*EXERCISE DIRECTIONS*
Only the lines from the one holding "You are a computer-use agent." through the end of the records below are to be reproduced exactly, and pictures are to be omitted.
○ ○ ○ ○ ○ ○ ○
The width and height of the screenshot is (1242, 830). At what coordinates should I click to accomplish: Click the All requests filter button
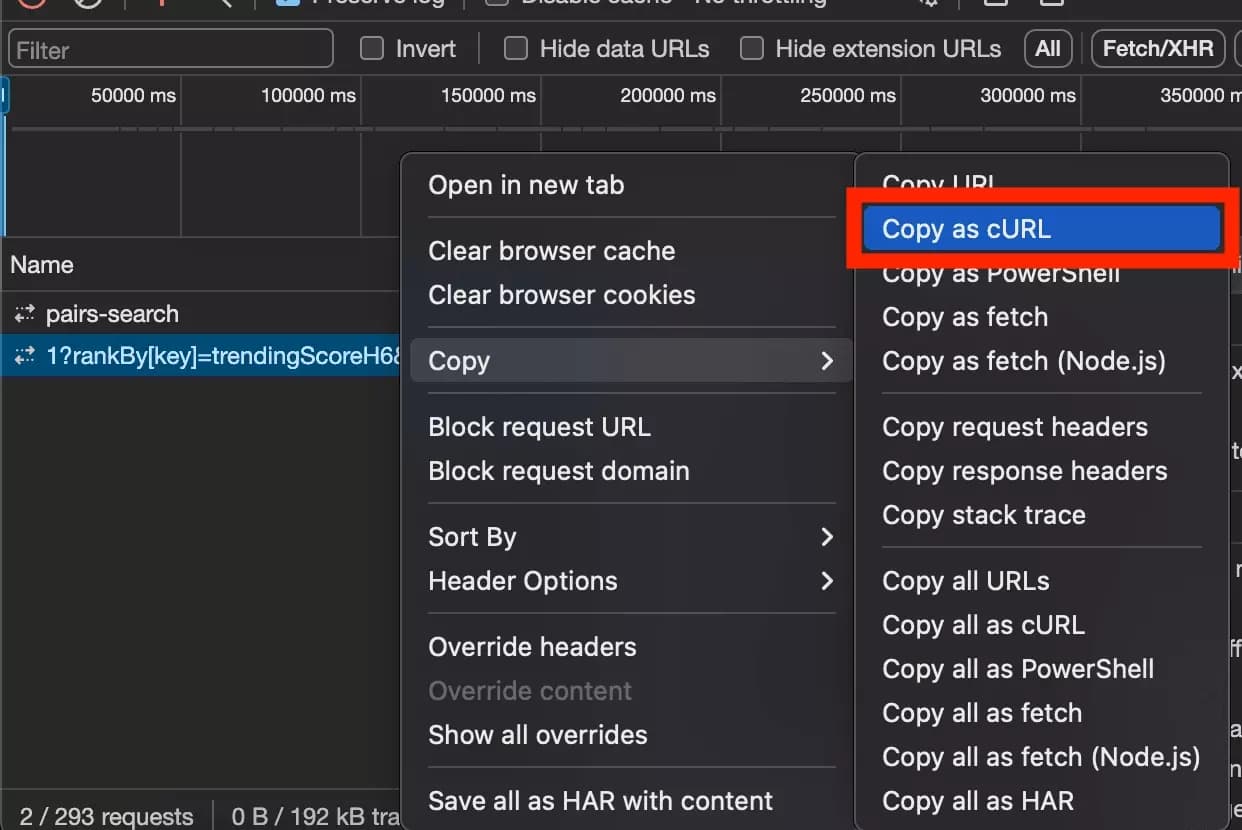(x=1047, y=48)
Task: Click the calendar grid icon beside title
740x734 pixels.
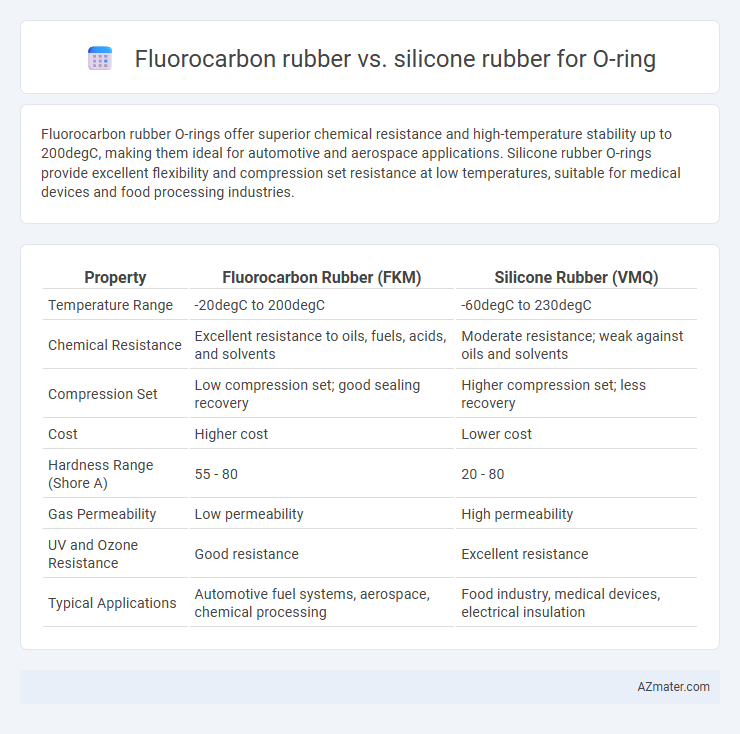Action: click(100, 59)
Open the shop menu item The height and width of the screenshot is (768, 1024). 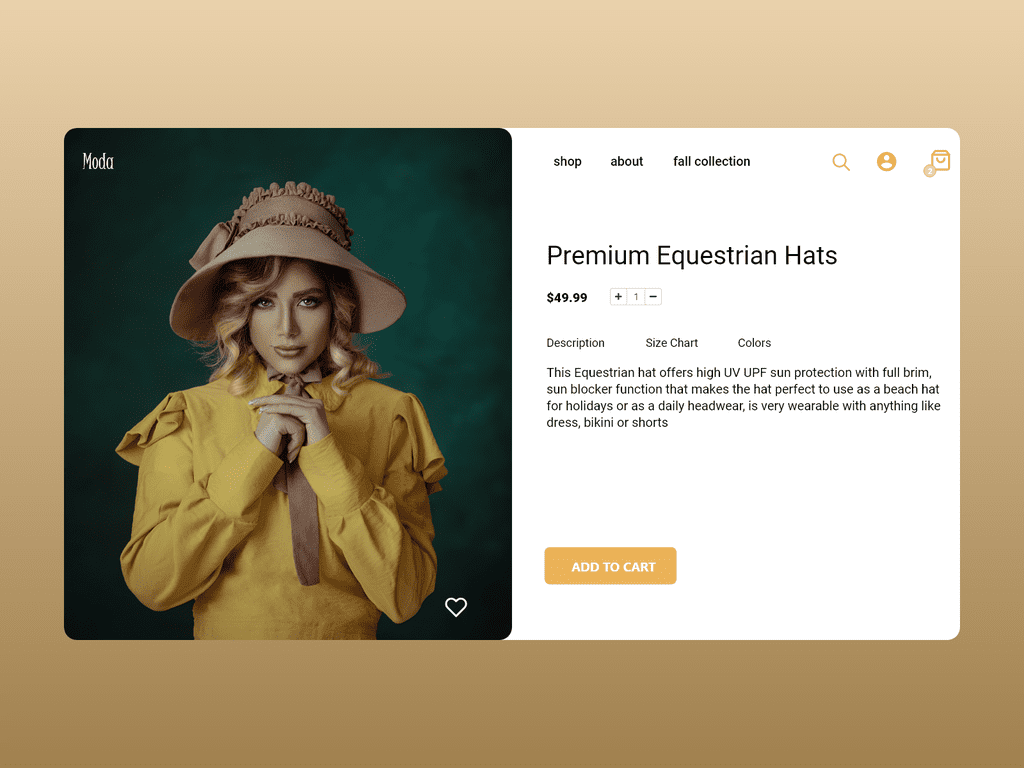(x=568, y=161)
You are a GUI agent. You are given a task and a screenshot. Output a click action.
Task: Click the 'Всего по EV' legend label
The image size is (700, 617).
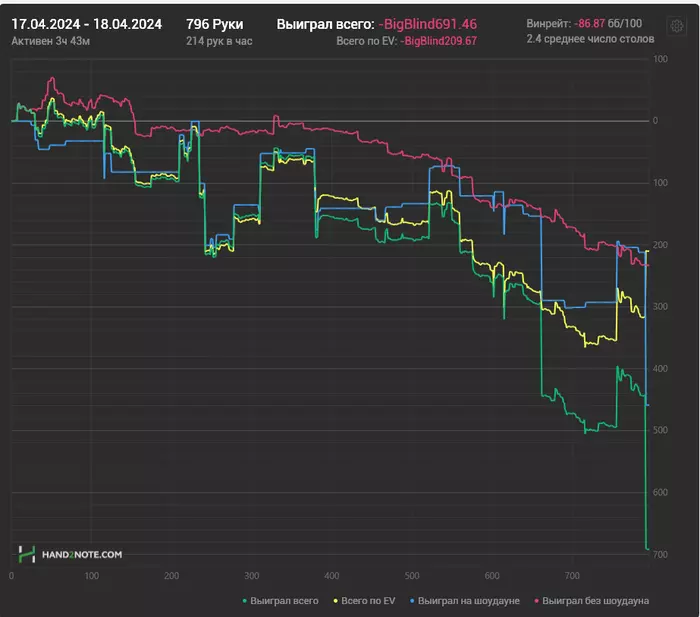[x=368, y=601]
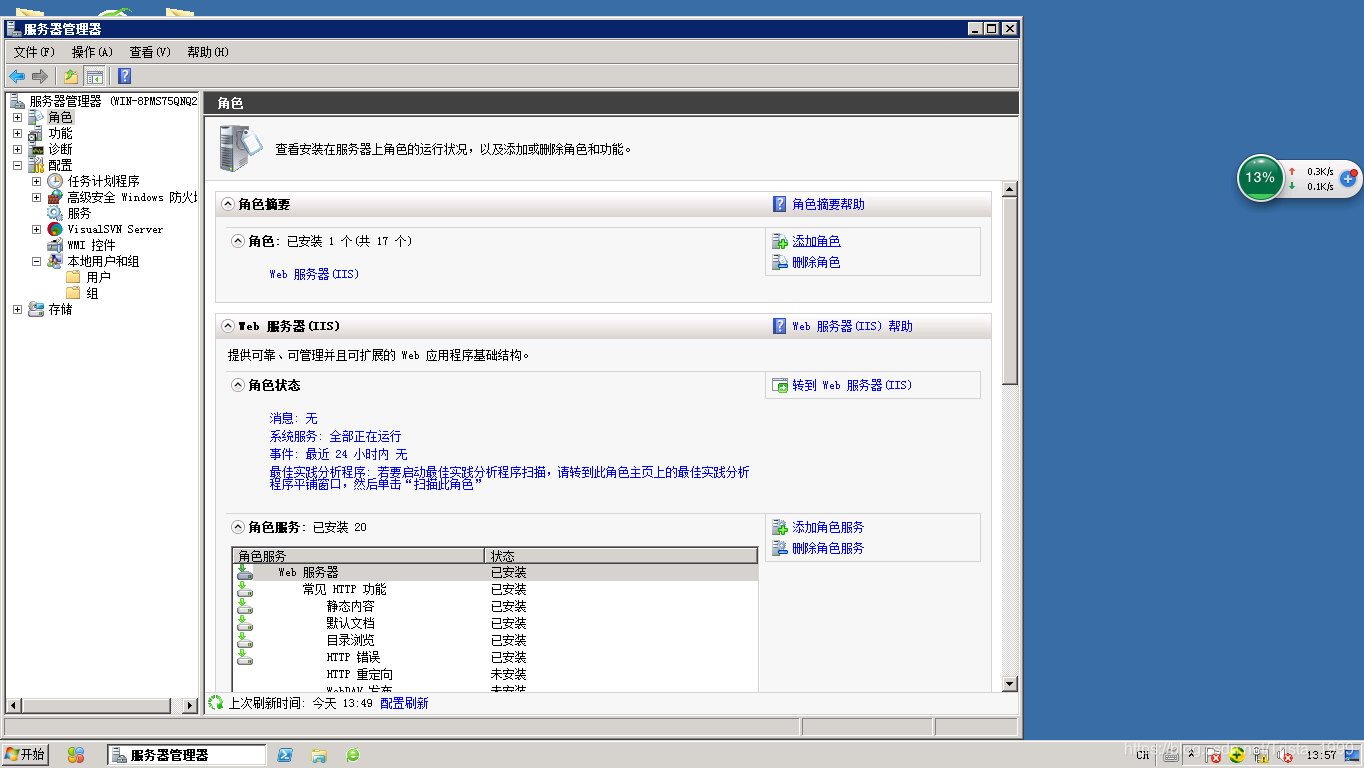The height and width of the screenshot is (768, 1364).
Task: Click the green 13% network speed gauge
Action: (x=1260, y=178)
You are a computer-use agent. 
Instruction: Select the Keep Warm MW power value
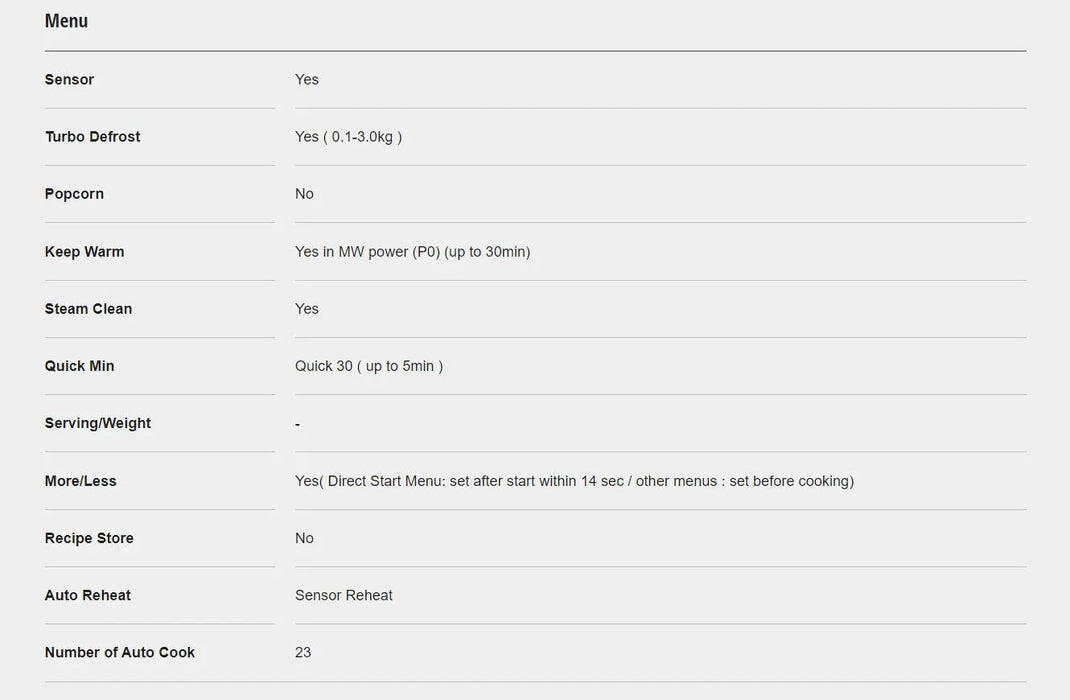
○ ○ ○ ○ ○ ○ ○
*REPLY*
You are a computer-use agent. 
Instruction: Select the Keep Warm MW power value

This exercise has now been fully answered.